Pero parece que no es sólo una cuestión interna. Pilar Jericó, presidenta de Be-Up, recurre a la Teoría de las necesidades de McClelland para explicar que la motivación del individuo se debe a la búsqueda de la satisfacción de tres necesidades: logro, poder y afiliación. “Estos tres requisitos conducen al desafío, que es lo que acelera el desarrollo de potencial. Los profesionales más ociosos son los más críticos porque carecen de reto, y eso genera conflicto en las organizaciones y en los grupos de trabajo”. Una afirmación que refuerza Puri Paniagua, socia de Pedersen and Partners, para quien “el funcionariado o cualquier cultura que iguale la compensación y limite la posibilidad de desarrollo profesional, favorece el perfil Homer”.

‘Sincericidas’ y perfeccionistas

Este no es el único personaje que pulula en las organizaciones, donde también habitan los soñadores como Mafalda, los sincericidas, que dicen lo que piensan sin medir las consecuencias, como Sheldon Cooper -el físico protagonista de la serie americana The Big Bang Theory-, o aquéllos que padecen el síndrome del Doctor House, “que genera directivos precavidos, recelosos, que siempre piensan lo contrario a lo que dicen los empleados y que caen en un estado de continua autojustificación de su quehacer por las actitudes de los empleados”, apunta Cantera.

Y en todo este maremagnum no podemos olvidar al perfeccionista, en opinión de Paniagua, un tipo claramente genético: “Suelen ser personas que se exigen en el aspecto físico, en el aprendizaje o el éxito económico; todo lo perciben como un reto que deben superar. Presentan rasgos patológicos cuando no son capaces de disfrutar de lo que consiguen”.

Botella añade que, en el perfeccionista crónico, “el principal factor es un exceso de exigencia y ésta puede ser endógena (se la impone él mismo) o exógena (procede de un jefe o de toda la organización ). En la autoexigencia hay que distinguir entre la que persigue la excelencia en el trabajo, que es positiva, y la que responde al puro perfeccionismo. Esta última es la más perniciosa porque suele provocar el efecto contrario al perseguido”.

Sin embargo, San Andrés cree que, “los buenos managers y gestores de proyectos saben sacar partido de los perfeccionistas asignándoles tareas en las que la calidad puede ser crítica y que no obstaculizan, si se demoran, el trabajo del resto. Su habilidad para anticipar defectos potenciales en las cosas puede ser muy valiosa en ciertas circunstancias”.

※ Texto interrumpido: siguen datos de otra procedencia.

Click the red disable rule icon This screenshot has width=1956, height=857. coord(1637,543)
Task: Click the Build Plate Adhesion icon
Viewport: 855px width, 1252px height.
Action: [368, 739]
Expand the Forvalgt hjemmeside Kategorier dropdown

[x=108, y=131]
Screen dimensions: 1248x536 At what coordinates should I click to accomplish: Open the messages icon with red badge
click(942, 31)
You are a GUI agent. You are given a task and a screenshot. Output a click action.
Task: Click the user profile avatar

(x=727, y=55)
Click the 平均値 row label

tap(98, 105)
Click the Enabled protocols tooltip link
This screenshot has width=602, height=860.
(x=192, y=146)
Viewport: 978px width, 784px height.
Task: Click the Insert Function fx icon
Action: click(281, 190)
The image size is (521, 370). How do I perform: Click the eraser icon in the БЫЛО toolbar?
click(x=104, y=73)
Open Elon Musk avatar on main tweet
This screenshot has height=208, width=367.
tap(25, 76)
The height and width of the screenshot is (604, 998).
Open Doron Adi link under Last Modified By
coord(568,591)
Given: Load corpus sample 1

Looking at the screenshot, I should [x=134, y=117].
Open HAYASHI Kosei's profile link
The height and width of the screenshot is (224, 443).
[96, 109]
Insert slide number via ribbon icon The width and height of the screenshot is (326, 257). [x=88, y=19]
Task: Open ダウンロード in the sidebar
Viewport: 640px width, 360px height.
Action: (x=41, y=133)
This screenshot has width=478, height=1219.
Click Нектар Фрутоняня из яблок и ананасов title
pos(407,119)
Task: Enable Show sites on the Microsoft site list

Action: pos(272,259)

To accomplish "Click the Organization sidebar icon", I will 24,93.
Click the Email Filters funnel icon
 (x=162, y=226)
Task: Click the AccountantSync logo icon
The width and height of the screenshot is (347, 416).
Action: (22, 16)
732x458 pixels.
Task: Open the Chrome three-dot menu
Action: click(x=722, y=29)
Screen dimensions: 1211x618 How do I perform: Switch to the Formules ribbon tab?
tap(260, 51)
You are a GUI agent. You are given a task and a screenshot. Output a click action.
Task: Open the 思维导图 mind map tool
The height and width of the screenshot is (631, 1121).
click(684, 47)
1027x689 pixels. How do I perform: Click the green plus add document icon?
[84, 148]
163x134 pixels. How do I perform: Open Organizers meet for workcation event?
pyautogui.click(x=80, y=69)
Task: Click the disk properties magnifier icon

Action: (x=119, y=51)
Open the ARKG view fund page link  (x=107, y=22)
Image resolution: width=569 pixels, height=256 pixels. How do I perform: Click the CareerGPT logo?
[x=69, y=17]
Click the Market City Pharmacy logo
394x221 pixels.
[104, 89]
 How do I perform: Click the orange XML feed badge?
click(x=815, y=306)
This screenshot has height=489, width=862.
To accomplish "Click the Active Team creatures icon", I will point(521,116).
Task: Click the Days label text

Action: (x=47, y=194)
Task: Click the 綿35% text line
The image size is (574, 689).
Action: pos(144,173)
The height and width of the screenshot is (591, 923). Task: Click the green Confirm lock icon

Jericó asegura que “existen trabajos que requieren este tipo de perfiles, como los que se refieren a cuestiones legales y de análisis”. No obstante, llama la atención sobre un aspecto a tener en cuenta: “Los que son tremendamente perfeccionistas por miedo a equivocarse prefieren no hacer nada y caen en el síndrome de Homer Simpson. Algunos tiene mucha ira contenida. Su problema es la parálisis por el análisis, y en un mundo en el que todo va muy deprisa se quedan rezagados”.

Malos que no lo son tanto y que hacen reír

El sentido del humor para quitar hierro a una situación grave o conductas imprevisibles, son facetas que sacan a la luz la vulnerabilidad de personajes tan nocivos como ‘Sheldon Cooper’ o ‘Homer Simpson’. Fernando Botella, CEO de Think&Action, explica que el ‘personaje amarillo’ aunque es un poco chapuzas “no tiene inconveniente en equivocarse y está dispuesto a aprender de sus errores; tampoco le importa mostrarse cómo es, algo raro y valioso en las organizaciones”.